What to do about a generator?  We prevaricated here a little while, not having a definite opinion on the best way forward.   Sometimes provocation has its uses.  It dawned on us that what we wanted was to understand “energy management” on the vessel. What used energy, what produced it, when, and why.

Hull No 1 – Mobius has a battery-based system. Solar, shore, and the main engine drive power to them; everything else draws from them.   No 2 – Vanguard has two engines, BUT the standard J Deere alternators will not load sufficiently, limiting battery charging to perhaps 3kw/hour each.   FPB’s add additional alternator capacity, but even so, it’s still not going to load the engines much (diesel engines do not like extended low load running). So at anchor, they will experience long periods of charging under a very light load. We also have a Solar or PV array on the cabin roof with a maximum output of 8 kW under ideal conditions. Production at night is zero and reduced under cloudy skies and at high latitudes. Helpful but not continuous.


Charging. Lead Acid Charge Cycle. Lithium-Ion Charge Cycle. Slidepower.com

We have big batteries. This is where it starts to get more interesting.  Lead Acid traction batteries will only accept charge at a slow rate, floating near their full charge voltage for hours.  For longevity, they do need a complete charge cycle.  Fireflies are better, charge faster, and will discharge without damage from only 80% full charge.  Stay with me here.  Lithium, in its various forms, can accept power very quickly (think Electric Vehicles). So if we have a big generator or another charging source, we can run at the full electrical output for a short period and then rely on batteries after that.  Lithium does have its downsides, though (more in a later blog).

We will fit a hybrid diesel-electric main drive.   Initially, we’d selected 20kW electric per engine for manoeuvering.  BUT installing 2x60kWh of battery bank would take min 3 hours to charge.
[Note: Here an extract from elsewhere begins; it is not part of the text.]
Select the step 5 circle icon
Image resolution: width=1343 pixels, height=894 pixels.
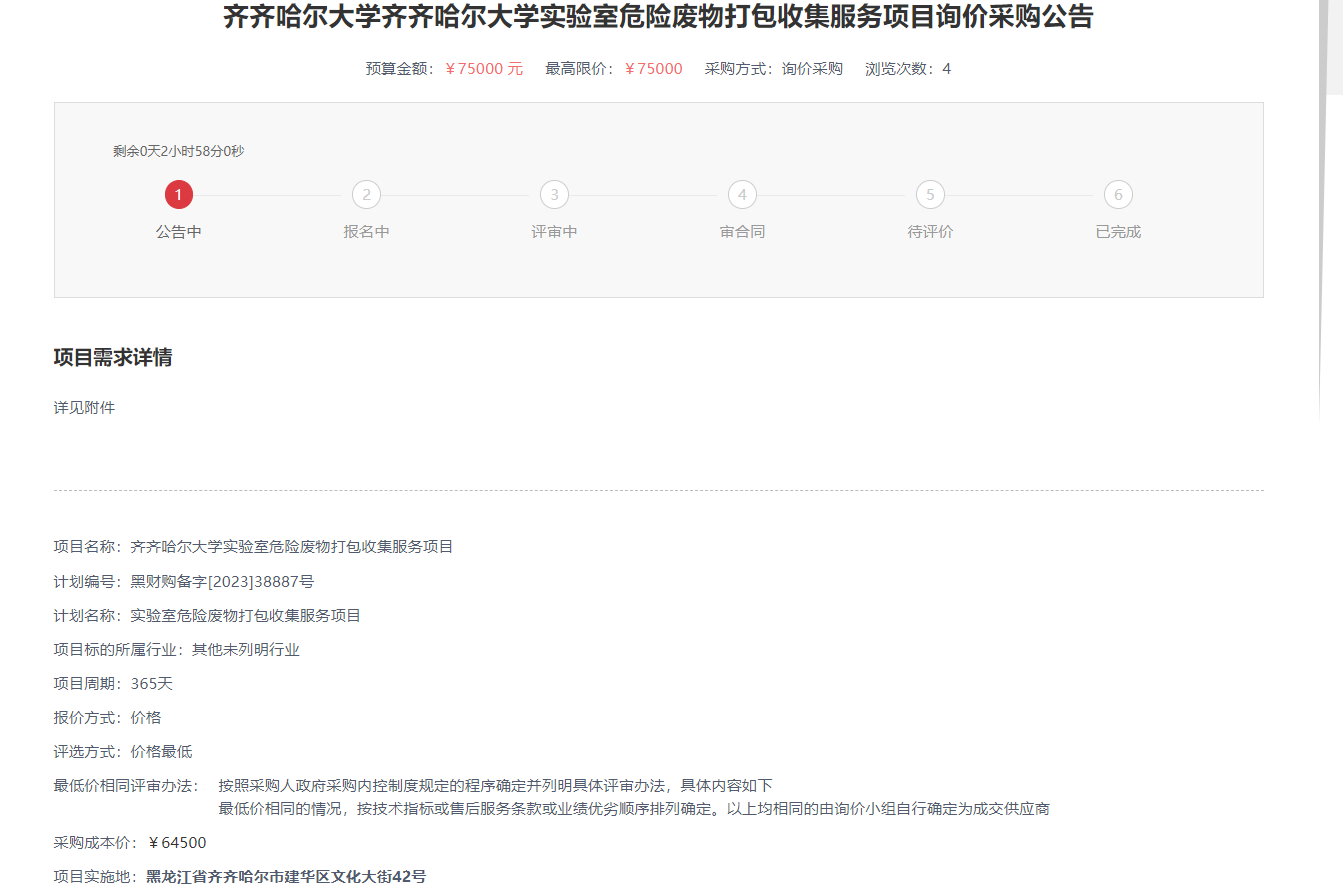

So we upped the hybrid motors to 30kW for a faster charge.  We still only need 40kW for maneuvering on two engines.   However, there is a propeller curve in the mix here.  A drive of 30kW at 300 RPM shaft speed will reverse into circa 90kW electrical output at 2500RPM engine speed when charging and disconnected from the propeller shaft.  An AH-HA moment!  We must select the hybrid drive capacity, not for propulsion but to match the battery rapid charging requirements.   Charge speed also necessitates Lithium battery technologies. We’ve had to develop this idea a little since as it evolved into a single (battery) point of potential failure but its leaves that for another Blog.


Drive train from diesel to gearbox via PHT and E Motor

So back to energy management.  When underway, electrical power capacity is, for all intents and purposes, unlimited.  At the marina, the same applies.  At anchor, we rely on the house and primary hybrid drive batteries and their inverters for power storage, running the main engine for about 30 minutes a day to charge.  Solar tops up the house batteries, and when complete, tops up the hybrid drive batteries running back through the inverters with a small voltage differential.


Praxis Energy Management system control batteries and all energy flows.

So this then begs the question?

Why do we need one, or for redundancy, two independent generators? The answer is, with a large drive battery capacity and hybrid drive on the main engines, we do NOT need the generators at all.  We still have redundant power generation capacity and a near tranquil experience at anchor or in the dock. No matter what is powered up and if we so choose.